**Exercise aim**
Could you output only the lines from the one containing "Click the V" through the last line of the data, both included?

....................

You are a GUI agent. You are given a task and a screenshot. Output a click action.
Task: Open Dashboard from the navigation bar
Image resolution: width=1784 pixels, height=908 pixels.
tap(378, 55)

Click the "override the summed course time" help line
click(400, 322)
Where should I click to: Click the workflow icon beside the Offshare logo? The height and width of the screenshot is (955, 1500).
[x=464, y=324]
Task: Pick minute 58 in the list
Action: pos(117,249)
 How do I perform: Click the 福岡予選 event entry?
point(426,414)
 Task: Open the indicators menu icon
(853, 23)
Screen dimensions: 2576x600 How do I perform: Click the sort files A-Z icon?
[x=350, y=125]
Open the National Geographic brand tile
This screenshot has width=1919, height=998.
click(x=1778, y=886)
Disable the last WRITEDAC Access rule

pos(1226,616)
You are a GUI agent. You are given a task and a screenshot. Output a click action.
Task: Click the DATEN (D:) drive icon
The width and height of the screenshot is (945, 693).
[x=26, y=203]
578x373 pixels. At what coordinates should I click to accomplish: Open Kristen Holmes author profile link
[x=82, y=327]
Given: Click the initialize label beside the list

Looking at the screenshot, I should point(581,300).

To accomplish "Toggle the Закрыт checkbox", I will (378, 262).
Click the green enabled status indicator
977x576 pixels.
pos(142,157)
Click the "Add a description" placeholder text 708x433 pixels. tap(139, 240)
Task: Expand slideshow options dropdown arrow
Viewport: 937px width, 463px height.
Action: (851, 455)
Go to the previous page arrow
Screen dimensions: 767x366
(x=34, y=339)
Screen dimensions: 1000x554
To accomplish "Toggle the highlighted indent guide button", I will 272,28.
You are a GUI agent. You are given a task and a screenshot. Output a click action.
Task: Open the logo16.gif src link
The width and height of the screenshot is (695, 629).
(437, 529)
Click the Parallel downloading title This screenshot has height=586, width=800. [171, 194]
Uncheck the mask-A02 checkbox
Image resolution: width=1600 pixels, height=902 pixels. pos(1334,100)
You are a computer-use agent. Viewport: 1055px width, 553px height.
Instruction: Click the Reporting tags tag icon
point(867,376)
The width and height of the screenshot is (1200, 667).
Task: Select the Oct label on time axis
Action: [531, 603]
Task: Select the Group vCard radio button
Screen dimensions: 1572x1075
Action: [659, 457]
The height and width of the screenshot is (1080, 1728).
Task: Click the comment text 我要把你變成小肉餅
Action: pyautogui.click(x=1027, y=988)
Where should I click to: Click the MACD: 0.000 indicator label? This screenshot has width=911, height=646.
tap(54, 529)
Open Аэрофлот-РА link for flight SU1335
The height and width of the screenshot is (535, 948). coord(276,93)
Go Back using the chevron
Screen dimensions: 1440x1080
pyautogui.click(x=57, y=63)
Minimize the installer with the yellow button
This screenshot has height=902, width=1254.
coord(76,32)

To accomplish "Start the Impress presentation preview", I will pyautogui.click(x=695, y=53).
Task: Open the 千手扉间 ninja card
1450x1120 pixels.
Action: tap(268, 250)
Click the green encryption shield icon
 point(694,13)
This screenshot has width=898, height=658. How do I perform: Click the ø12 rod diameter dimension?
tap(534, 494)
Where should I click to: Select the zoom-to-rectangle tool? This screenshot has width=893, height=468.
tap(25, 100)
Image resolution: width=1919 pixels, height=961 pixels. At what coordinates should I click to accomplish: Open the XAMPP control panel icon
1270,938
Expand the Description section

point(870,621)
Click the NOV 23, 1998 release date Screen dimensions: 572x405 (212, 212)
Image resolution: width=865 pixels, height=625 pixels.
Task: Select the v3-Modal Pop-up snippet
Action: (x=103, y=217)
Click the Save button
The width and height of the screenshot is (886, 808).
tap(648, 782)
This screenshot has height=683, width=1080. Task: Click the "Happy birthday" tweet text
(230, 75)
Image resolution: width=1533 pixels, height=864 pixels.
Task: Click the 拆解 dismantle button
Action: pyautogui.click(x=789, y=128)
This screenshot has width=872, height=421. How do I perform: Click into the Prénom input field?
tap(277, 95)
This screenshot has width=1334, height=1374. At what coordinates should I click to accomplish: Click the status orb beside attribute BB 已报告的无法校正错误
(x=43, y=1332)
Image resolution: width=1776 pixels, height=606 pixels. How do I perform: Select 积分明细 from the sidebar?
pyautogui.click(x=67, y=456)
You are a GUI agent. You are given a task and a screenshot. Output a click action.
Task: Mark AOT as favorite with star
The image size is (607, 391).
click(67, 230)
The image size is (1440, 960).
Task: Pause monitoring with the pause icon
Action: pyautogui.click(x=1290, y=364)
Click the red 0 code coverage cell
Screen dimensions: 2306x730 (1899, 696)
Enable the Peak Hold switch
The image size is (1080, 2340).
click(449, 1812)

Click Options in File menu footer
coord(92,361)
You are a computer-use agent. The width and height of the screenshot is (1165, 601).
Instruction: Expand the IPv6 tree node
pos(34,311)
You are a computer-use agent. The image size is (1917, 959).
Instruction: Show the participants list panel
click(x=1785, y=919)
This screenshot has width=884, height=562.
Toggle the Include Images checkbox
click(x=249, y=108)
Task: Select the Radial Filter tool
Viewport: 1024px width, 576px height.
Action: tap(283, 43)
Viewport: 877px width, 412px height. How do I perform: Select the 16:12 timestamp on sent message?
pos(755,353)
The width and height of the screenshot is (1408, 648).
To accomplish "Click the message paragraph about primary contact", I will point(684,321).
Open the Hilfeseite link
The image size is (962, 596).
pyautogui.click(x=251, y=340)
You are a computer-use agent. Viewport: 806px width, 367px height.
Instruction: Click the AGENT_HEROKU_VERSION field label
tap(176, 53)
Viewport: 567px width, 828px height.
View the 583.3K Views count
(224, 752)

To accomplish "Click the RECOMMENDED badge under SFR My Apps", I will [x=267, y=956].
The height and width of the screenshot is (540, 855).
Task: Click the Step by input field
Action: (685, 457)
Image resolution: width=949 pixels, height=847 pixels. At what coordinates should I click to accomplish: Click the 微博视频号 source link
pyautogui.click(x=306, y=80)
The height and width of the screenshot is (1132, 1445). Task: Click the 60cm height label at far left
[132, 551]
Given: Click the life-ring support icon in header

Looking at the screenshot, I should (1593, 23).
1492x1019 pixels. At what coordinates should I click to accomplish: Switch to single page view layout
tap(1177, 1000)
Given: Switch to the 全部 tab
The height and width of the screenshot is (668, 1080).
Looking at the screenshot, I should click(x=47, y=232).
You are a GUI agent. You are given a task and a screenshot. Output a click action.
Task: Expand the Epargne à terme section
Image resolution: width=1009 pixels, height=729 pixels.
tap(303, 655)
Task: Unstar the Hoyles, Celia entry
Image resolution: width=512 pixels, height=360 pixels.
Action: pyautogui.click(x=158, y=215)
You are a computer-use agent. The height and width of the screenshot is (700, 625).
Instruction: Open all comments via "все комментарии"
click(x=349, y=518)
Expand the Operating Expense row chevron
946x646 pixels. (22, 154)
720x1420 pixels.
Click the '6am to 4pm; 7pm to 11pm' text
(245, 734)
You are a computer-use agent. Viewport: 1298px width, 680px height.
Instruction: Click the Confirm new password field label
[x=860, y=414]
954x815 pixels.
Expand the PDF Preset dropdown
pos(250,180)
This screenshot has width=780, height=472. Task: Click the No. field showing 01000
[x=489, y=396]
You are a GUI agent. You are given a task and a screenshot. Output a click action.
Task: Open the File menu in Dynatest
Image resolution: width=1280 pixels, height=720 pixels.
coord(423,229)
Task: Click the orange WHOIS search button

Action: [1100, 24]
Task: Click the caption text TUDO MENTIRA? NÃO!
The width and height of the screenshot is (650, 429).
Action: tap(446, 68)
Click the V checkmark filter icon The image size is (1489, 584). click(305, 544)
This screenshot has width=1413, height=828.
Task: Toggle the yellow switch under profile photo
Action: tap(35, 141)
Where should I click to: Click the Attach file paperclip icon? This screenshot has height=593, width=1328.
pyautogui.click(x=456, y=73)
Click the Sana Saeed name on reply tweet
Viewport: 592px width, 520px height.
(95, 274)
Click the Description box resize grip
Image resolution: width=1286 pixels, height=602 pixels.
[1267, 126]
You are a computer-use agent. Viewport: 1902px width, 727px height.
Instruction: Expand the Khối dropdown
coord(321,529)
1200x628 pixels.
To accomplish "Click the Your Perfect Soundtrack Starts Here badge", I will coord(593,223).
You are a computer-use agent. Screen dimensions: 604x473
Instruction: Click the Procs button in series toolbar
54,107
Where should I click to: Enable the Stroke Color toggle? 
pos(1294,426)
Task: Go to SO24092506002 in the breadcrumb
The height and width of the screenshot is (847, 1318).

....................

**Solution to this task**
Click the V checkmark filter icon The image size is (1489, 584). click(305, 544)
This screenshot has width=1413, height=828.
Task: Toggle the yellow switch under profile photo
Action: tap(35, 141)
Where should I click to: Click the Attach file paperclip icon? This screenshot has height=593, width=1328.
pyautogui.click(x=456, y=73)
Click the Sana Saeed name on reply tweet
Viewport: 592px width, 520px height.
(95, 274)
Click the Description box resize grip
Image resolution: width=1286 pixels, height=602 pixels.
[1267, 126]
You are a computer-use agent. Viewport: 1902px width, 727px height.
Instruction: Expand the Khối dropdown
coord(321,529)
1200x628 pixels.
To accomplish "Click the Your Perfect Soundtrack Starts Here badge", I will coord(593,223).
You are a computer-use agent. Screen dimensions: 604x473
Instruction: Click the Procs button in series toolbar
54,107
Where should I click to: Enable the Stroke Color toggle? 
pos(1294,426)
Task: Go to SO24092506002 in the breadcrumb
The height and width of the screenshot is (847, 1318).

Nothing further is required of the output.